Poucos eram complacentes ou amigáveis, a opressão da FEDRA se estendia até os recantos mordidos daquele lugar, onde, as vezes nem mesmo na morte, alguns pobres bastardos não tinham paz.
O máximo que poderia evitar a ala médica, Riley evitava. Ela conseguia remédios e qualquer suprimento com Bill e Frank ou Winston. Tentava ao máximo ser cuidadosa nos trabalhos e, mesmo não sendo a melhor quando o quesito era cuidar da própria saúde, não ficava doente com frequência. Sally, por outro lado, passava mais tempo naquele lugar do que qualquer um outro.
O local onde o posto médico se encontra não é realmente um hospital, mas sim um antigo prédio de 6 andares abandonado e que serve para o seu propósito. Riley sobre os lances de escada do prédio até o terceiro andar, local onde saber que Sylvia reside.
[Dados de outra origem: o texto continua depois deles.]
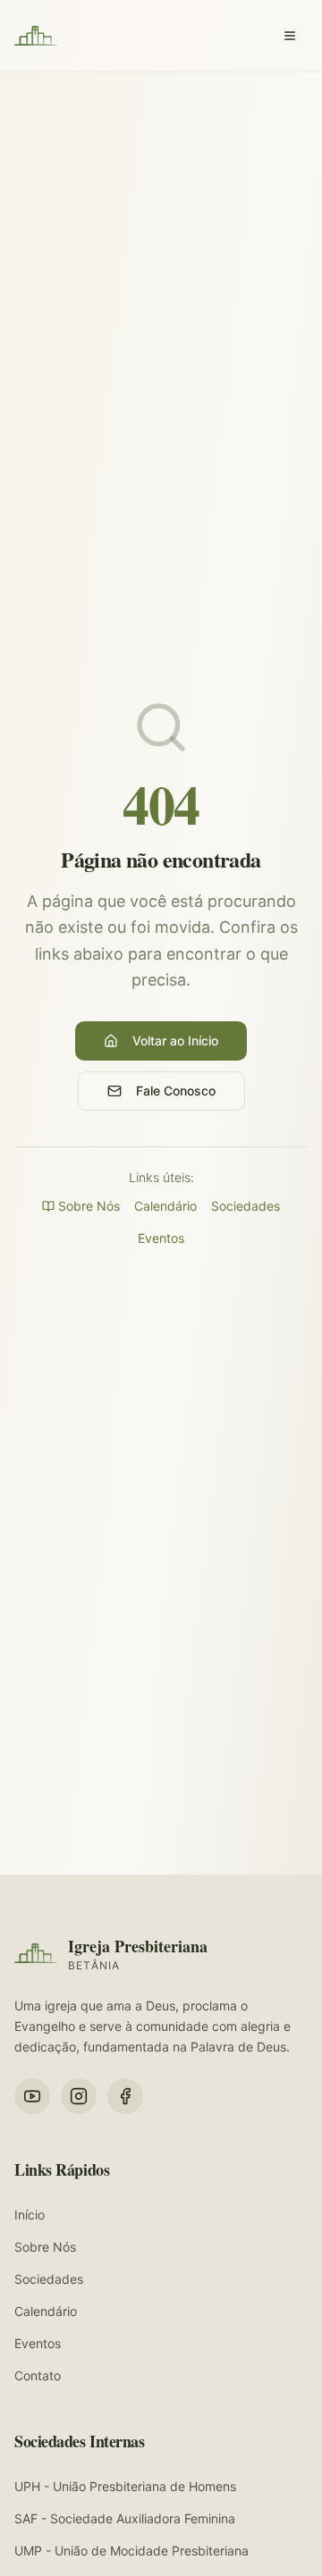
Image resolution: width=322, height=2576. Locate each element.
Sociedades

Aproveita o corredor vazio para ir diretamente até a porta do consultório dela.
Ela bate na porta branca duas vezes e espera até a doutora responder, permitindo a sua entrada. Riley respira profundamente e leva sua mão a maçaneta, tomando coragem para abrir a porta e encarar a mulher que se encontra sozinha dentro daquele cômodo.
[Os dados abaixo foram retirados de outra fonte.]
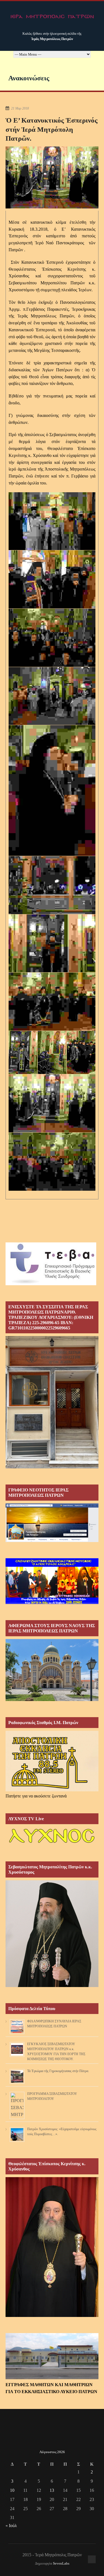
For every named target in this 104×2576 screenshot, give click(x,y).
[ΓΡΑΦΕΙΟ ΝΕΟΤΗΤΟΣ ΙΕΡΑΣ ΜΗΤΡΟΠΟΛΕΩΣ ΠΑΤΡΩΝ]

── Riley, bom te ver. ── Cumprimenta a doutora Braun, de pé atrás de sua mesa e juntando alguns papéis. Seu tom de voz deixava claro a surpresa. ── Se estiver procurando pela Sally, ela só vai estar aqui pela tarde.
── Oi, Sylvia. Não, eu não to aqui pela Sally. ── Riley responde, aproximando-se da mesa da mulher. Incomodada, ela leva as mãos errantes para os bolsos de trás da calça jeans. ── Eu... Tenho que falar com você. Quero te pedir uma coisa.
O olhar de Sylvia se ergue das folhas para Riley e ela deixa os papéis de lado. A testa dela franze, a mulher aparenta estar confusa, porém a analisa. Adams sente-se um pouco desconfortável por ter os olhos observadores da doutora sobre si.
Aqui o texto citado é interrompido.